De même en fait de cascades. Les bonds de torrents ne sont pas en France moins terribles qu’ailleurs : témoin le grand nom de Gavarnie. Mais nous avons peu de larges rivières passant, par un déchirement subit, d’une plaine, jadis lac, à une plaine plus basse, jadis aussi lac ou fond d’estuaire. À peine si nous pouvons montrer aux étrangers deux modestes « Niagaras », le saut du Tarn et le saut du Doubs, et, parmi les élancements de rivières moindres, mais rivières encore, ceux de la Vézère, de la Maulde, de la Rue, de l’Argens, de la Cèze.

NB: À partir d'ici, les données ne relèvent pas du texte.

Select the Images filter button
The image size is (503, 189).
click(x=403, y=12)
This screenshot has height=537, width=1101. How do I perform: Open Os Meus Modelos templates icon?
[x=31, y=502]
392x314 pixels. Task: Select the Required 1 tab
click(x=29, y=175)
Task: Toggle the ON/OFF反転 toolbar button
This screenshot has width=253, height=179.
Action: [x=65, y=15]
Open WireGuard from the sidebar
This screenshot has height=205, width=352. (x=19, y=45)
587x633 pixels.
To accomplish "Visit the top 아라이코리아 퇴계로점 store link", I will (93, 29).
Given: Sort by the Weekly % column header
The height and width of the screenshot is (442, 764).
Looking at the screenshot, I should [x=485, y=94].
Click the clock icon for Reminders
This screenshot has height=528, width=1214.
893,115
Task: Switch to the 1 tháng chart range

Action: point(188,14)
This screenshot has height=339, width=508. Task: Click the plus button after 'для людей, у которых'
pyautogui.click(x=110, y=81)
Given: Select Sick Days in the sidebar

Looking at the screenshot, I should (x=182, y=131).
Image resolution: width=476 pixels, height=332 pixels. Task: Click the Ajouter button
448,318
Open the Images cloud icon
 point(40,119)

C’est que le temps a usé la vieille Gaule : il a comblé les lacs, devenus les jardins de la France ; il a scié les barrages de pierre qui suspendaient ces lacs. De l’escalier des anciens torrents, composé de degrés inclinés ou à pic séparés par des plain-pieds lacustres, il a fait les vallées à pente molle que descendent paisiblement nos rubans d’eau.

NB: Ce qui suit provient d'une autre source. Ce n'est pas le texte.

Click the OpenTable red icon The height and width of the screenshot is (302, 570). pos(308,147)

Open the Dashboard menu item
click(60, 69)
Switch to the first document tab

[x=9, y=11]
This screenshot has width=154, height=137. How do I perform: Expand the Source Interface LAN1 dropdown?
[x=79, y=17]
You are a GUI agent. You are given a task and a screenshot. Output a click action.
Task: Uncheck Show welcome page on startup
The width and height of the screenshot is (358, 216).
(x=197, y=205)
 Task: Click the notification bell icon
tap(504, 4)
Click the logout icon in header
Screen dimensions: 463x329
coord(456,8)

Les rivières n’en sont pas moins une des beautés de notre pays. Grâce à l’abondance, à l’heureuse distribution des pluies, grâce surtout à la perméabilité des craies, des calcaires qui font une partie de la France, on ne compte pas chez nous les « Vaucluses » qui sont l’orgueil de leur cirque de rochers ou de leurs vallons de prairies. Doux ou douix, gours, trous, abîmes, creux, puits, fonts, foux, dormants, bouillants ou bouillidous, sous quelque nom qu’ils montent vers la lumière, ces beaux jaillissements s’épanchent aussitôt en ruisseaux, quelquefois en rivières qui passent avec leur fraîcheur, leur clarté, leurs joyeux chants d’écluse devant les villages qui n’en troublent point le cristal, puis devant les cités qui les divisent et les corrompent.